**À FAIRE:**
1. Pour chacune des affirmations (a), (b) et (c), indiquez par oui ou non si l'extrait de page la confirme, en citant mot pour mot le passage qui tranche. (a) La fresque a été offerte par une peintre russe. (b) Le filtre Snapchat préféré de Benoit Hamon, ce sont des oreilles de chien. (c) Benoit Hamon promet de légaliser le cannabis dès son arrivée au pouvoir.
2. D'après l'extrait de page, quel prix décernera-t-on à Benoit Hamon ?

Difficile de savoir si Marine Le Pen qui chante du Dalida avec des oreilles de chien sur Snapchat, cela séduit les jeunes, mais ce qui est certain c’est qu’elle doit sérieusement revoir ses goûts en matière de décoration d’intérieur ou du moins faire preuve de plus de discrétion en la matière quand elle poste des vidéos sur les réseaux sociaux. Parce qu’il faut bien reconnaître que la fresque offerte par la peintre militante russe Maria Katasonova représentant la patronne du FN encadrée par Vladimir Poutine et Donald Trump et portraiturée dans la meilleure tradition du réalisme socialiste, ça pique franchement les yeux…



         Rien, cependant, ne pourra égaler le détachement et le mojo de Benoit Hamon, auquel on décernera sans hésiter le prix « Jeune et cool 2017 » de la politique française. Benoit sait faire plaisir à ceux qui lui posent les bonnes questions : « Pas besoin de 10 secondes pour vous dire qu’avec moi vous allez percevoir le Revenu Universel d’Existence ! », soit 600 € mininum pour les étudiants qui seront désormais au RUE et plus à la rue. « Et si mon cousin du bled Hamid vient en Erasmus, demande un autre internaute inquiet de connaître le degré d’ouverture du candidat socialiste, il pourra toucher le Revenu Universel aussi ? » Aucun problème répond Benoit Hamon, il faut juste attendre, pour que le cousin Hamid puisse s’inscrire en Erasmus, que l’Union Européenne se soit étendue au-delà de la Méditerranée. En plus d’être un esprit tellement ouvert, Benoit Hamon promet la légalisation du cannabis dès son arrivée au pouvoir, que demander de plus ? Et son filtre Snapchat préféré, c’est la couronne de fleur sur la tête, « parce que je ne suis pas avec les écolos pour rien, alors FLOWER POWER ! »

**ENREGISTREMENTS FOURNIS:**
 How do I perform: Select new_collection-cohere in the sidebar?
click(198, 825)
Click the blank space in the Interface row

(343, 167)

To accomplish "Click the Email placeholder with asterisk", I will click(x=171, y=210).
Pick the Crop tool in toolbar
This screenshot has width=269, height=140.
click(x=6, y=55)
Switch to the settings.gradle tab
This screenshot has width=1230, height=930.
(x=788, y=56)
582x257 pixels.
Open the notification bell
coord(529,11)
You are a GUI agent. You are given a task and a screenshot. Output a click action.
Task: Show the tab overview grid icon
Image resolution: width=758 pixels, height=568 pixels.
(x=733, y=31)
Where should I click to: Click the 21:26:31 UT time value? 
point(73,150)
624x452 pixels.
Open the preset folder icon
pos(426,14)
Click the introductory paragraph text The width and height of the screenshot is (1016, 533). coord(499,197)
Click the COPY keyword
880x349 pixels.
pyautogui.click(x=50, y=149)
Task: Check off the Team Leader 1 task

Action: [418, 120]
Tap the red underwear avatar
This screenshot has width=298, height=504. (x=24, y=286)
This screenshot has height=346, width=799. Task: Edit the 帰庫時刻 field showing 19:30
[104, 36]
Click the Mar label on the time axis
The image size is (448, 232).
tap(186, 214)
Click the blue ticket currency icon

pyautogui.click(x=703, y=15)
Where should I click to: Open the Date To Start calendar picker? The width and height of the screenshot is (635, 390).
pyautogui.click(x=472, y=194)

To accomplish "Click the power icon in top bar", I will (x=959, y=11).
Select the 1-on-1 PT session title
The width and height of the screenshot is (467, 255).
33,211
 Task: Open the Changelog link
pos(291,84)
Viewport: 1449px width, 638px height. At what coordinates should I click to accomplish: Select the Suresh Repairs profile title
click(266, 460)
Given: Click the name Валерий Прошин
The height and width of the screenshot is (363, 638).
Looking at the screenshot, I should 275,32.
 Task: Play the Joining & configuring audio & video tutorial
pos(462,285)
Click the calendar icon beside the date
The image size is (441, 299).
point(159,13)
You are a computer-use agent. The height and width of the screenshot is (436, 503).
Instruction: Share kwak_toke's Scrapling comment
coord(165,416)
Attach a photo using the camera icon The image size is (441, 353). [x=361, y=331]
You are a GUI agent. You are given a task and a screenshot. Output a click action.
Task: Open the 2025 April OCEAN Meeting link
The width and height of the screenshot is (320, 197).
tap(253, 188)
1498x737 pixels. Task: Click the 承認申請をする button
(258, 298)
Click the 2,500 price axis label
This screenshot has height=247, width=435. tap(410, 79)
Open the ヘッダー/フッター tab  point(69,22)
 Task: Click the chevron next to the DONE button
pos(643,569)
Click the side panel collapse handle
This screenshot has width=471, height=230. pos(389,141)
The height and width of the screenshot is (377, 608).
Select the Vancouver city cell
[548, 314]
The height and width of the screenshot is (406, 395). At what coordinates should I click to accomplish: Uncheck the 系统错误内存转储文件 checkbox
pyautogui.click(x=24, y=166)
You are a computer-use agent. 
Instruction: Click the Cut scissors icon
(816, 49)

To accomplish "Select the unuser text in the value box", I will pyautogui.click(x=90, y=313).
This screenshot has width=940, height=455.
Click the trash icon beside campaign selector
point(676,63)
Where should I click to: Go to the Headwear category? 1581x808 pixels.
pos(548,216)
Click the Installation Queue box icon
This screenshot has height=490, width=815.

**RÉPONSES ATTENDUES:**
1.
(a) Oui : « la fresque offerte par la peintre militante russe Maria Katasonova »
(b) Non : « son filtre Snapchat préféré, c’est la couronne de fleur sur la tête »
(c) Oui : « Benoit Hamon promet la légalisation du cannabis dès son arrivée au pouvoir »

2. Le prix « Jeune et cool 2017 » de la politique française.